But I'm curious to know if my second implementation works the same as the first, in
theory.

Thanks
Reply | Threaded
Open this post in threaded view
|

question, chapter 10 Real World Haskell

Daniel Fischer-4
Am Samstag 11 April 2009 16:41:50 schrieb Michael Mossey:

> Quentin Moser wrote:
> > On Sat, 11 Apr 2009 02:02:04 -0700
> > Michael Mossey <[hidden email]> wrote:
> >
> >
> > This is a matter of good coding style (in the sense of modularity,
> > maintanability, etc.).
> >
> > As you've seen it, the authors have first
> > started with a (>>?) function that allows them to combine Maybes, that
> > is to combine functions with a possibility of error.
>
> ...
>
> Thanks for the detailed explanation.
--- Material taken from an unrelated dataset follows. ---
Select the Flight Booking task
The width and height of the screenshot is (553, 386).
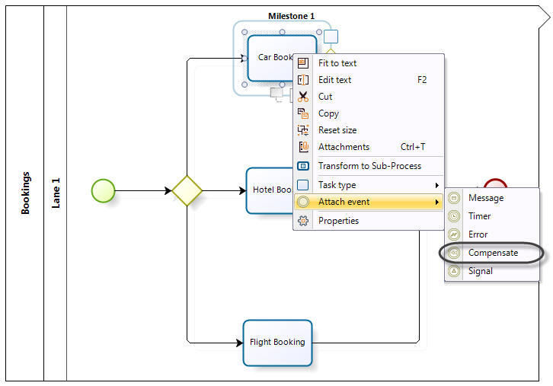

I like how you show that the original
> >>? function, and the method of signaling either an error or a result,
> could have been written with ==> notation.
>
> But, I'm still confused on a point. Let me put it this way. The authors
> wrote:
>
> -- file: ch10/Parse.hs
> -- import the Word8 type from Data.Word
> parseByte :: Parse Word8
> parseByte =
>      getState ==> \initState ->
>      case L.uncons (string initState) of
>        Nothing ->
>            bail "no more input"
>        Just (byte,remainder) ->
>            putState newState ==> \_ ->
>            identity byte
>          where newState = initState { string = remainder,
>                                       offset = newOffset }
>                newOffset = offset initState + 1
>
>
> Why couldn't they have avoided getState by writing
>
> parseByte = Parse (
>    \initState ->
>    case L.unconcs (string initState) of
>      ...
>      ...
>                newOffset = offset initState +1
>    )
>
> ...because a parser is by definition a function that takes ParseState as
> its input. I understand you are saying that in future chapters they may
> introduce new capabilities that fit within this framework, so maybe that's
> what I'm not seeing. Maybe they will redefine getState (or something
> equivalent) so that it does more than grab the unchanged state from the
> Parse.

In a real library, the constructor Parse would not be exported, to allow later changing
the implementation of the Parse type without breaking user code.
So user code like parseByte cannot access the constructor and must use the exported API
(getState, putState, identity, bail, ...).

>
> But I'm curious to know if my second implementation works the same as the
> first, in theory.

As long as the constructor is accessible, yes.

>
> Thanks

Reply | Threaded
Open this post in threaded view
|

question, chapter 10 Real World Haskell

Michael Mossey


Daniel Fischer wrote:
>
> In a real library, the constructor Parse would not be exported, to allow later changing
> the implementation of the Parse type without breaking user code.
> So user code like parseByte cannot access the constructor and must use the exported API
> (getState, putState, identity, bail, ...).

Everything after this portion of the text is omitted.